[WHAT YOU ARE ASKED TO DO]: Output each record exactly as given. Leave out every picture.
==== INPUT DATA ====
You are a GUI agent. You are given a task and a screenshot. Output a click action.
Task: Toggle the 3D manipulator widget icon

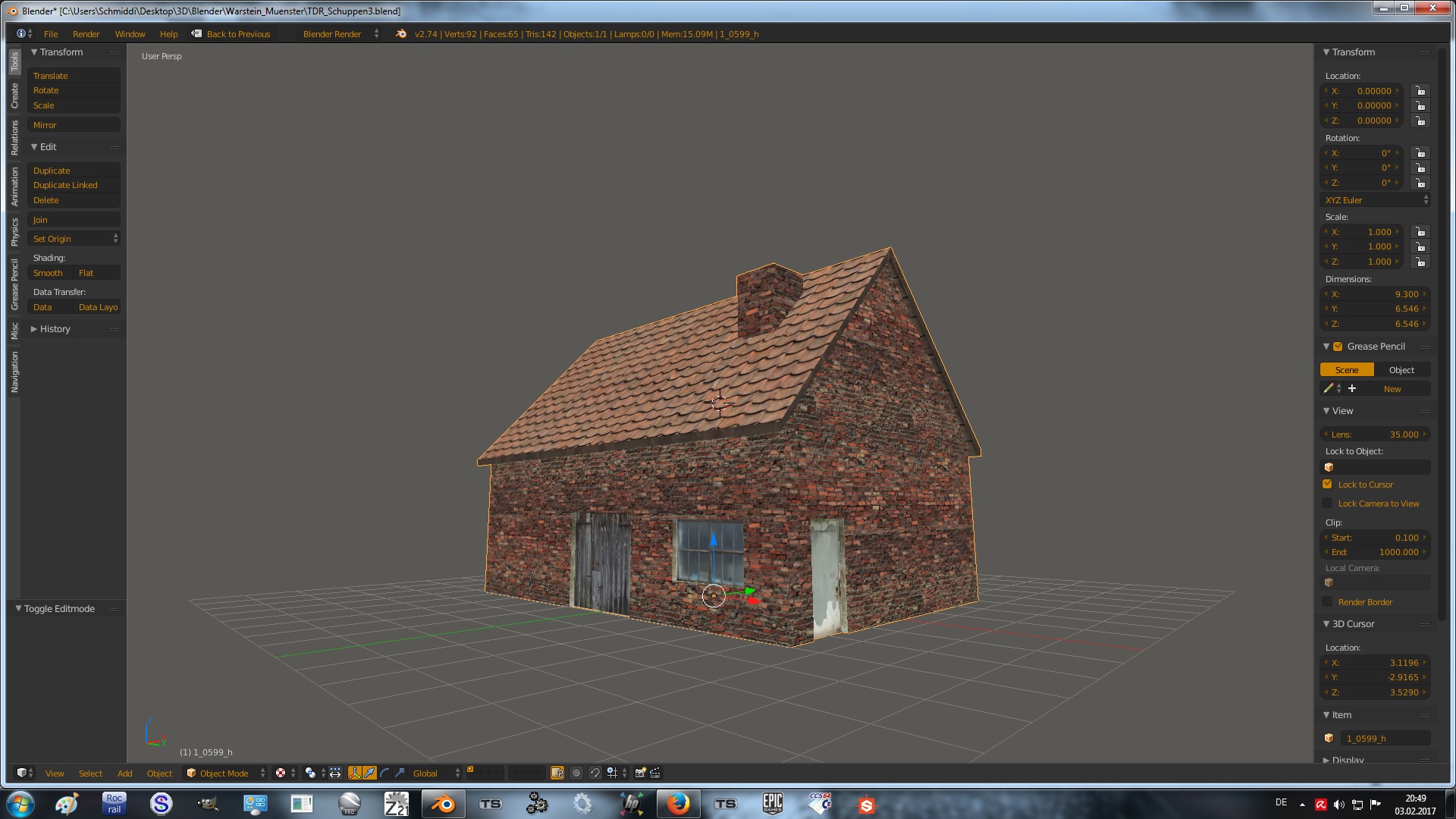point(354,773)
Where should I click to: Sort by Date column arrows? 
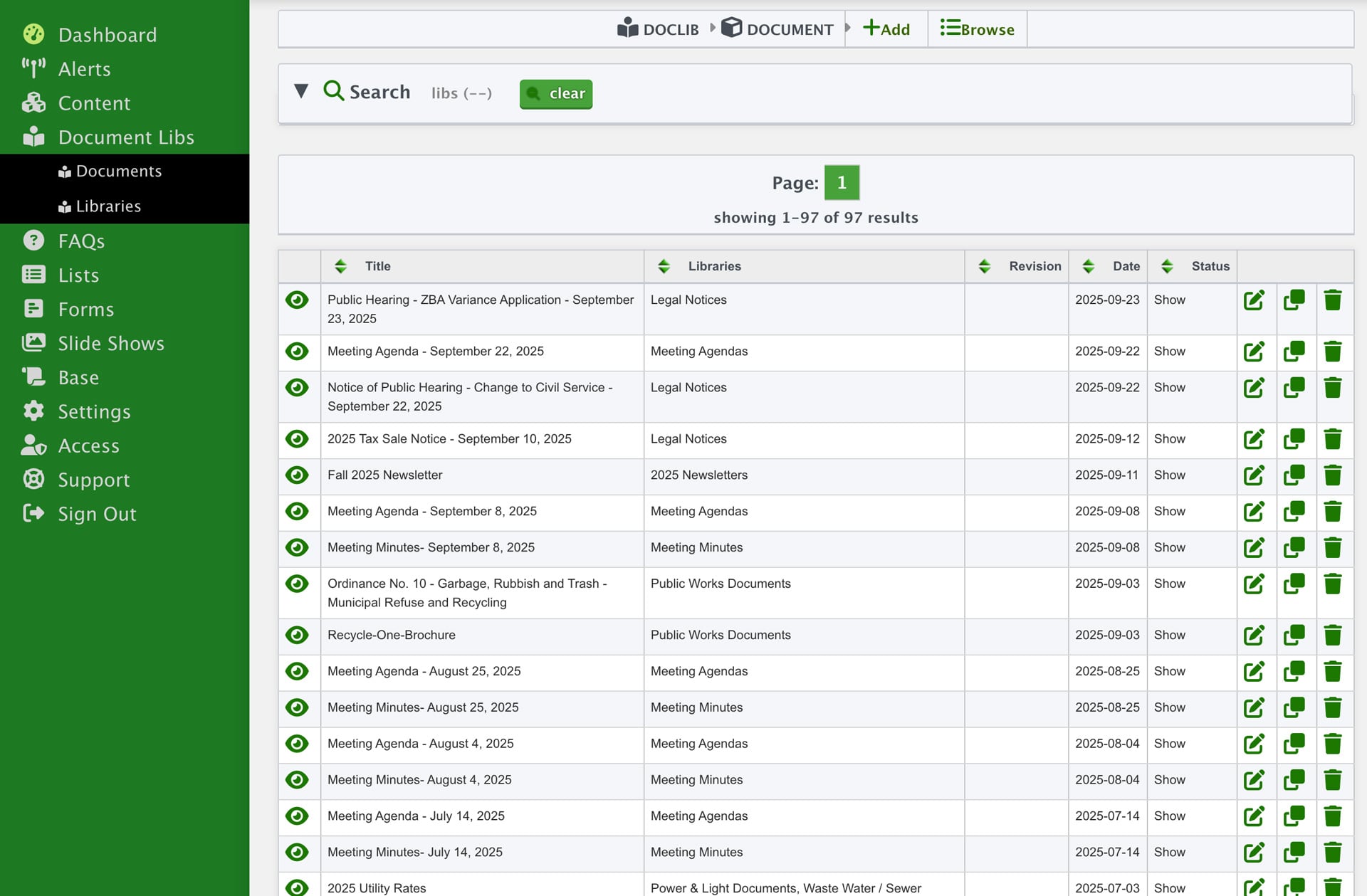[1089, 266]
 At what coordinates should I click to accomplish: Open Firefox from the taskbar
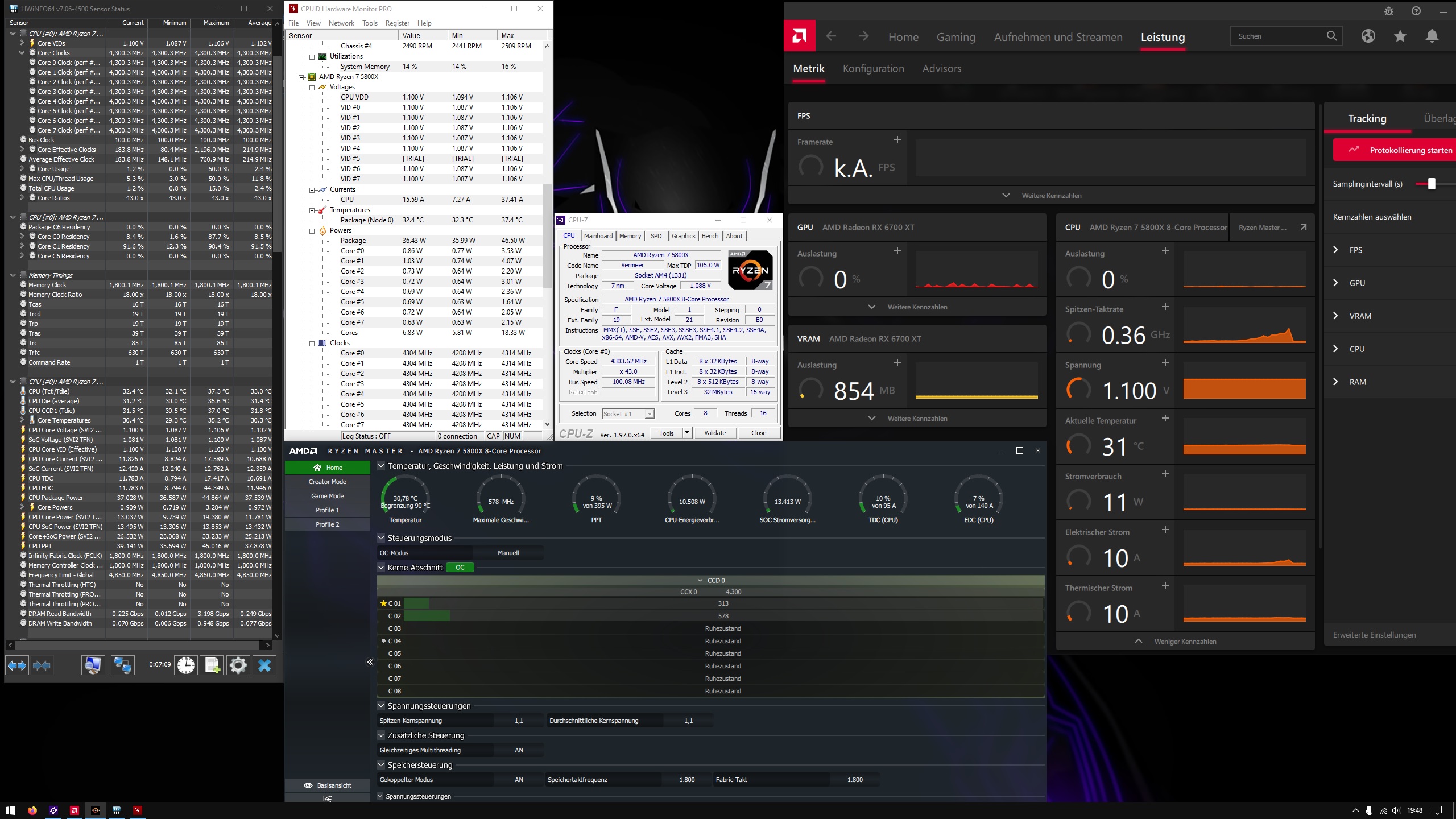tap(32, 810)
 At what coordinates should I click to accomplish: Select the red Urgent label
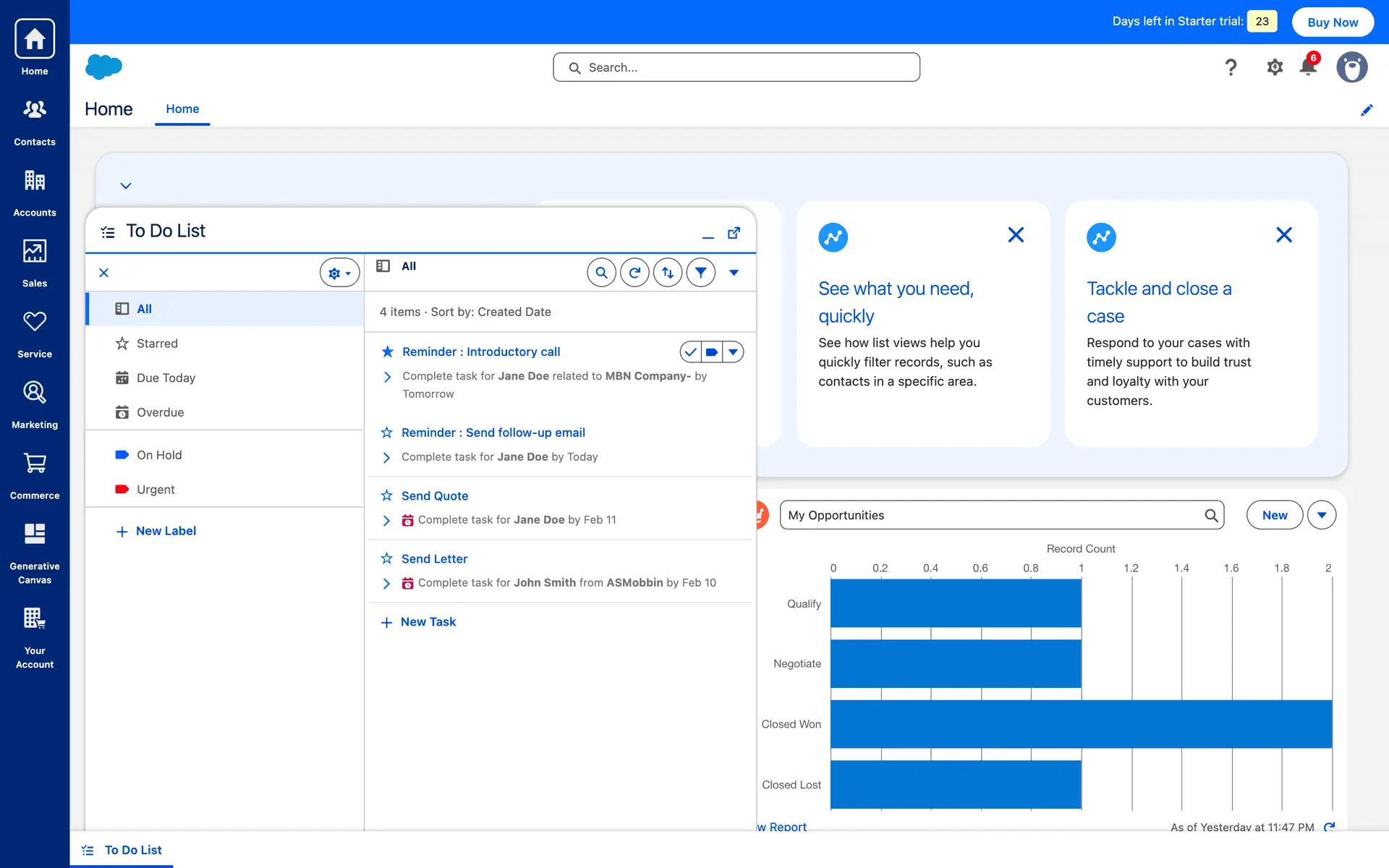pyautogui.click(x=155, y=490)
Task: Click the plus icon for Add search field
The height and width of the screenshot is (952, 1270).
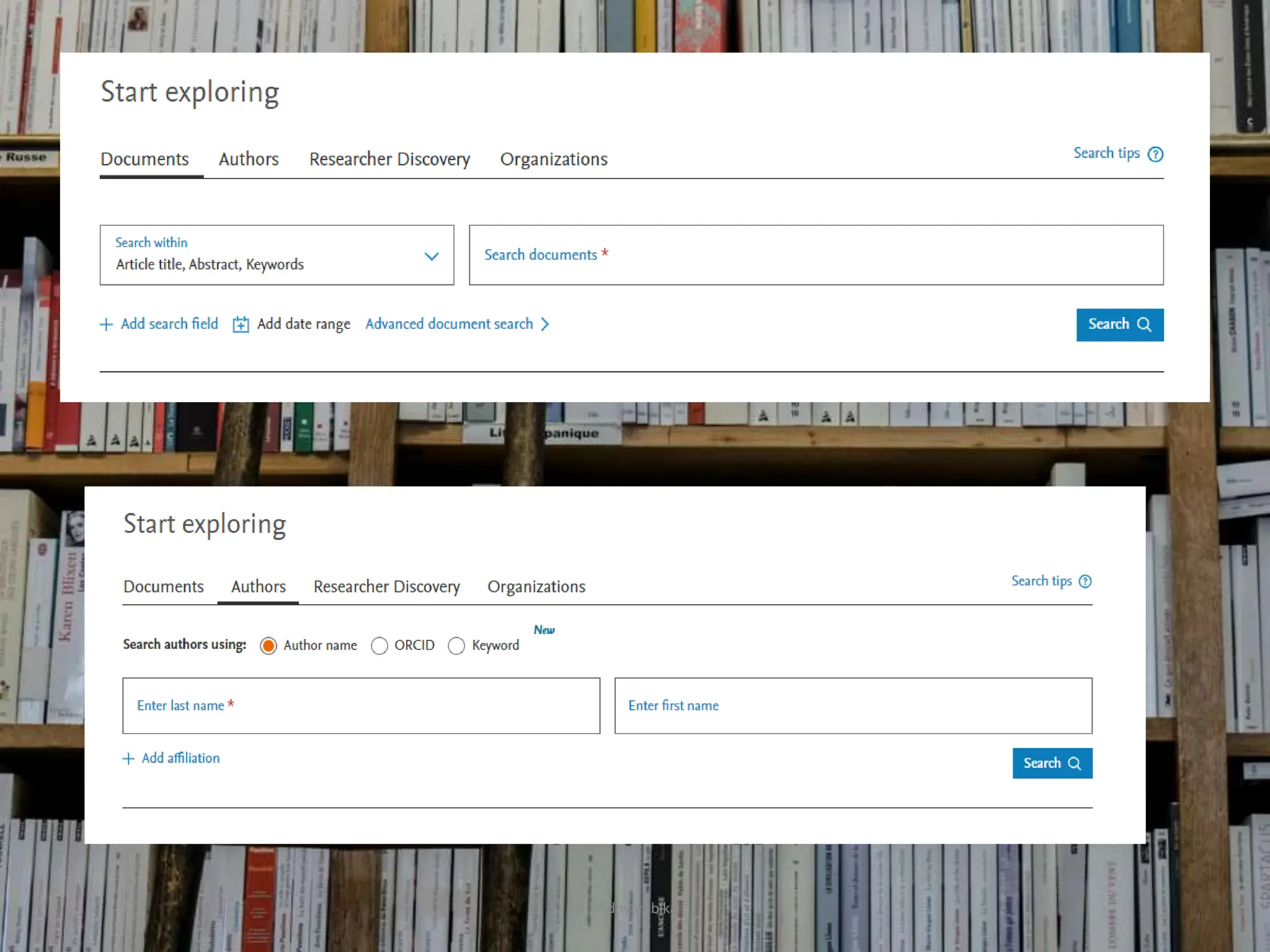Action: pyautogui.click(x=106, y=325)
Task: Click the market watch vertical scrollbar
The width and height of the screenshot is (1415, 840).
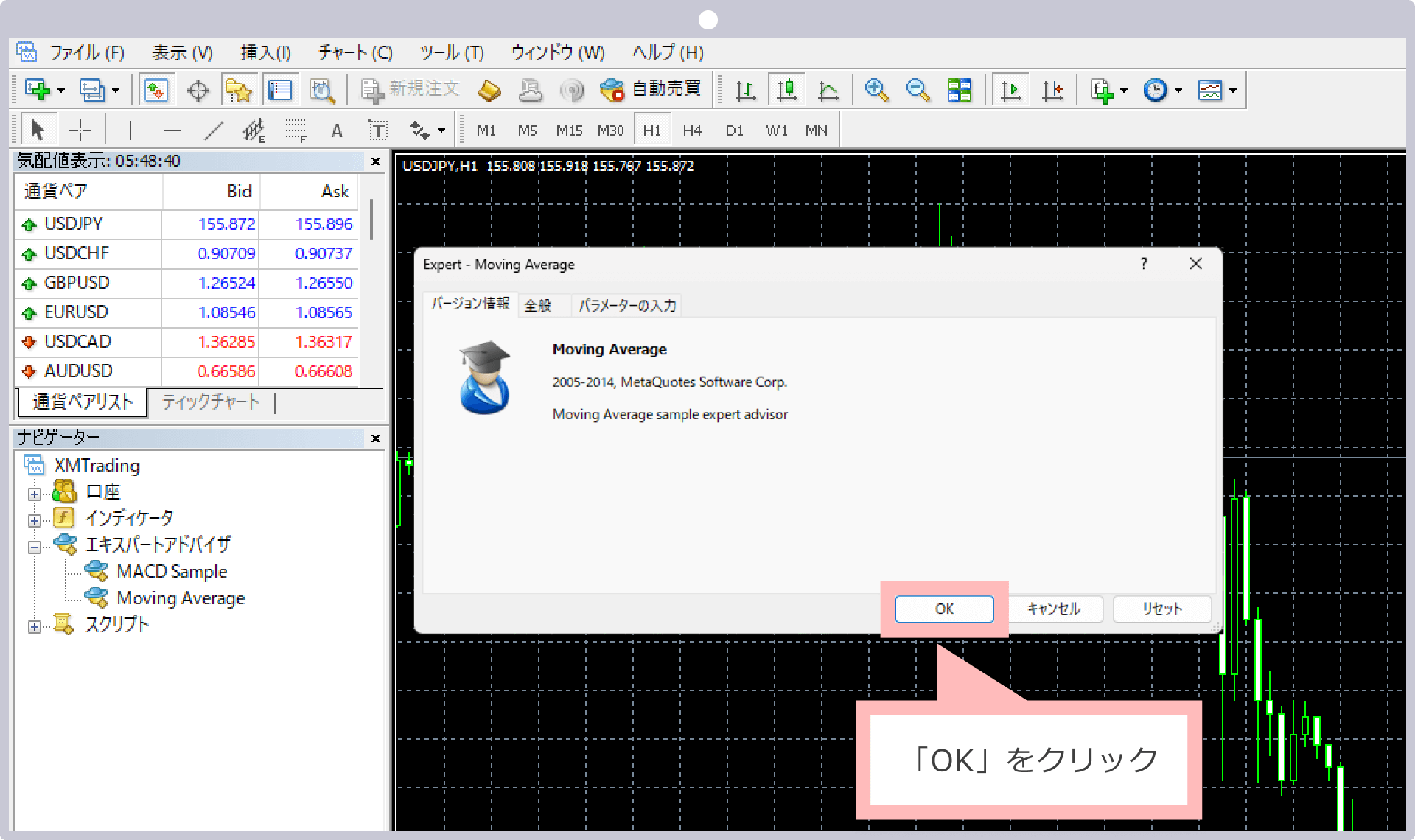Action: coord(371,220)
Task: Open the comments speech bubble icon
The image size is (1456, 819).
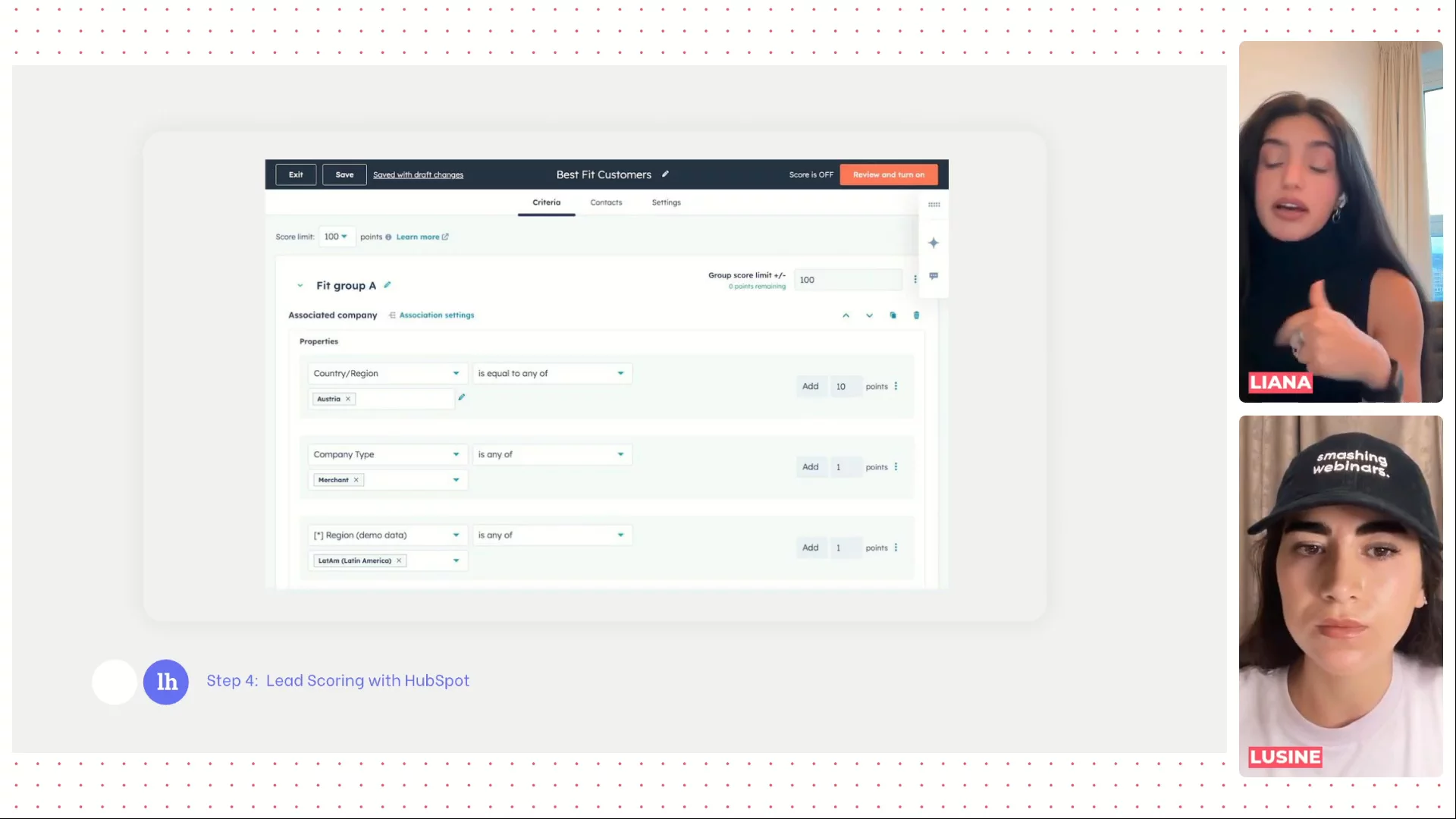Action: (x=934, y=276)
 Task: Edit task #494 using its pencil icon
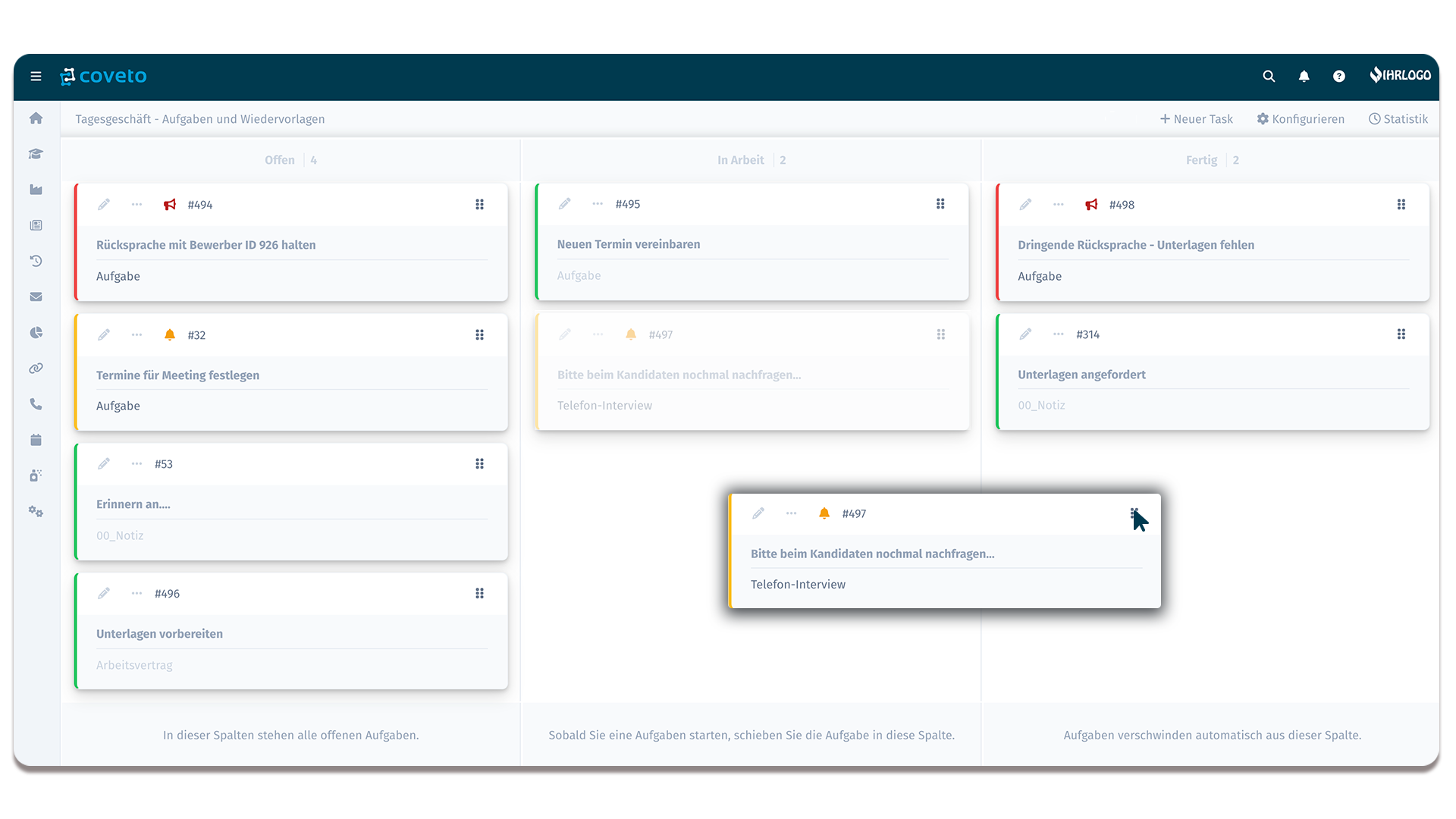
====
[OUTPUT OF THE TASK]:
You are a GUI agent. You are given a task and a screenshot. Output a click action.
Task: Toggle the 3D manipulator widget icon

point(354,773)
Where should I click to: Sort by Date column arrows? 
[1089, 266]
 At what coordinates should I click to accomplish: Open Firefox from the taskbar
tap(32, 810)
 At what coordinates should I click to accomplish: Select the red Urgent label
pyautogui.click(x=155, y=490)
Task: Click the plus icon for Add search field
The height and width of the screenshot is (952, 1270).
Action: pyautogui.click(x=106, y=325)
Task: Click the market watch vertical scrollbar
The width and height of the screenshot is (1415, 840).
Action: coord(371,220)
Task: Open the comments speech bubble icon
The image size is (1456, 819).
Action: (x=934, y=276)
 Task: Edit task #494 using its pencil icon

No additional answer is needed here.